Thankfully we didn't have to walk
anymore that day. Instead, we took a van to the hot springs in Santa
Theresa where we would camp for the night. We soaked in the hot
springs, had dinner, and soaked in the hot springs some more. It felt
soooooo good on my legs. My calves were extremely tight and they hurt
so bad, but the warm water helped a lot.
![](https://blogger.googleusercontent.com/img/b/R29vZ2xl/AVvXsEh96jDHHkmY6YqRnp2QmVyC0V63_e6HPnGvgySLHBOeDGUa3UOYhPJVOC8XH0k9bcIGz3EZjyWDCDJx-BIdeSL3_W1WbWxVpLZFCdKidDSyXD9ThYESKEpQOSfukvYTvXO9f47HUHbvCohI/s1600/BGOPR0805.JPG) |
In the Hot Spring |
Day
4
The
group split up on this day. Walli and Christina walked to the lunch
spot, Tracey took a van (she dislocated her knee the day before), and
Lane and I decided to go zip lining. I had never been zip lining
before, but I had always wanted to try. When we got to the first
line, I was pretty nervous, but it was still worth it to have a break
from walking; and it turned out to be really fun! We went across five
zip lines and finished with a suspension bridge. The bridge was not
fun. There were a few young men who thought it was funny to shake the
whole bridge and jump up and down and I did not enjoy that.
After
that little detour we took a van to the lunch spot and met up with
“the family.” For the afternoon, we split into two groups, Walli
and Christina walked to Aguas Calinetes and the rest of us took the
train (Lane and I are just such great friends that we couldn't let
Tracey go by herself). When we got to the small town, we checked into
our hotel and took a real shower! After cleaning up and turning into
real humans again, we went out for pizza, beers, and really bad
karaoke. It was so great to sleep in a bed that night.
Day
5
We
woke up at 4AM on Friday to catch a bus to Machu Picchu. When we got
the the bus station there was already a long line of people ready to
go. But it wasn't a Venezuelan line, they transport thousands of
people to Machu Picchu daily so it was efficient and we got to the
park in no time. The morning clouds were still burning away when we
got in, but it was still incredible to see the whole city on the top
of the mountain. Nico gave us a tour and history of the Incas. The
more I learned about them, the more I was impressed. Only about 500
people lived at Machu Picchu and only over a 100 year span, but the
work they did is amazing. At 10 AM, we had tickets to hike to Huayna
Picchu. Again, I had booked this for us, without realizing that it
meant that we were going to hike the high peak behind Machu Picchu
that was 45 minutes of straight stairs.
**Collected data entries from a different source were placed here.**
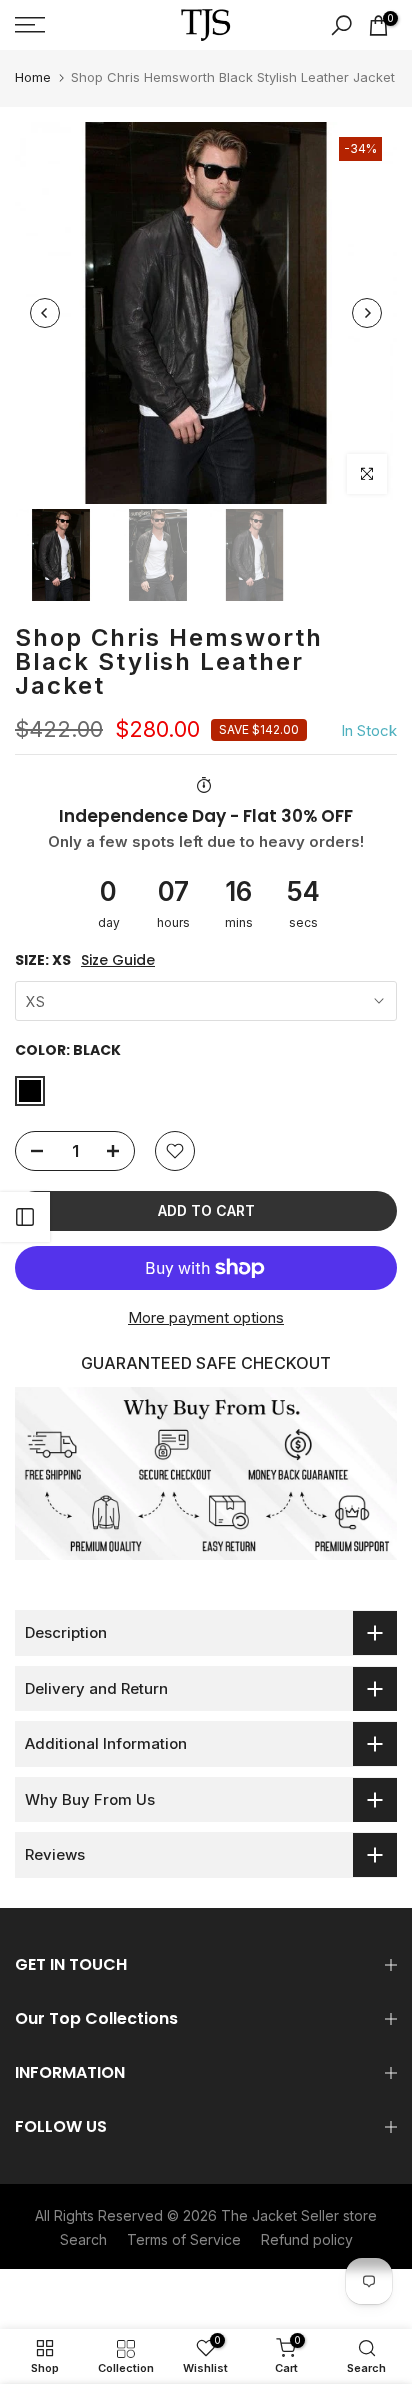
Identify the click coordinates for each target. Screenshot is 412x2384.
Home (33, 77)
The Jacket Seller (280, 2215)
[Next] (367, 313)
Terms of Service (184, 2239)
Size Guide (118, 960)
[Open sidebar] (25, 1217)
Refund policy (307, 2239)
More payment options (206, 1317)
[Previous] (45, 313)
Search (83, 2239)
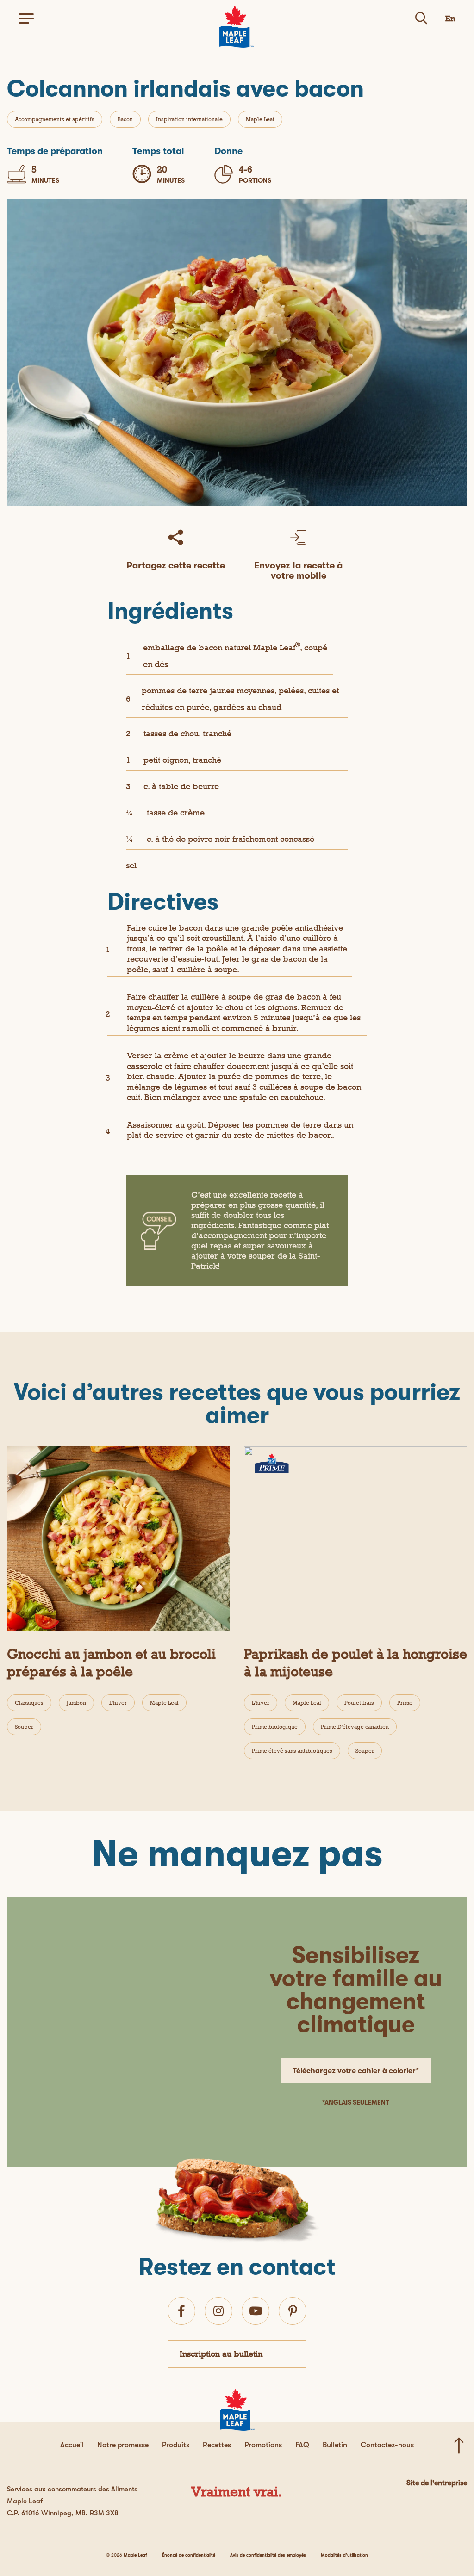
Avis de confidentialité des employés (268, 2554)
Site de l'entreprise (436, 2483)
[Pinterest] (293, 2311)
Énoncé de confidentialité (188, 2554)
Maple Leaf (260, 119)
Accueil (72, 2445)
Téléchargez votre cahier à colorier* (356, 2071)
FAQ (302, 2445)
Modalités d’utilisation (344, 2554)
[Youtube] (255, 2311)
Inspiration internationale (189, 119)
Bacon (125, 119)
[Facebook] (181, 2311)
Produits (175, 2445)
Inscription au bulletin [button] (221, 2354)
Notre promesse (123, 2445)
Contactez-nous (387, 2445)
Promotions (263, 2445)
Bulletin (335, 2445)
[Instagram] (218, 2311)
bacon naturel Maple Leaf (249, 647)
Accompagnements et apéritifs (54, 119)
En (450, 18)
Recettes (217, 2445)
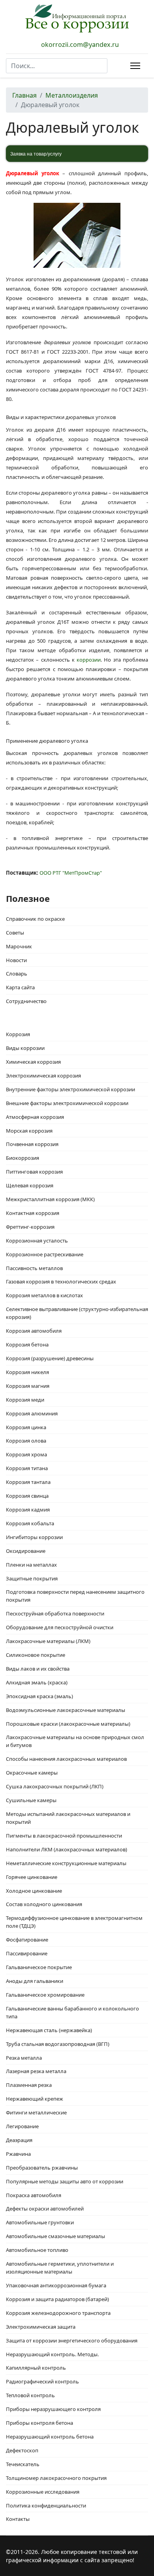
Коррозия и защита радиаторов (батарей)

But we made it to the top and
from there you could see the whole ruins. After coming back down,
Lane and I went too see the Inca Bridge while the others took the bus
back to town. The bridge wasn't anything too exciting, but it really
illustrated how dangerous some of the Incan trails were; they were
extremely narrow and right on the edge of a cliff. We got back to
town around 3PM and were so ready to sit down and eat. Then we wasted
time drinking and eating and playing Jenga until our train left at
10PM. I passed out on the two hour train ride and then on the two
hour van ride and then when we got back to the apartment, I was
exhausted.
Saturday
we slept in! It was much needed after our trekking adventure. Then we
went to a late brunch in the main plaza for the last time and said
our goodbyes to our guide. Then back to our apartment to pack and
send Lane off to the airport :(
That
night, Walli was really sick. Somehow she had gotten double pink eye
and a horrible cough. So Tracey and I went out to get her medicine
and pick up some food. The only bad thing about staying in the
non-tourist area, is that not one single restaurant would take a
credit card. And since we were leaving the next morning, we didn't
want to take out more local currency. So we went home tired and
grumpy. The landlord saw us on the way back and insisted he could
help somehow. I am telling you, Peruvians are the nicest people ever.
First, he exchanged money with us, then he called to order us pizza,
and then he even delivered the pizza to us.
I
was sad to leave the next day. I will definitely visit Peru again. It
is a gorgeous country with such kind people. Not to mention, they
speak beautiful Spanish that even I was able to understand.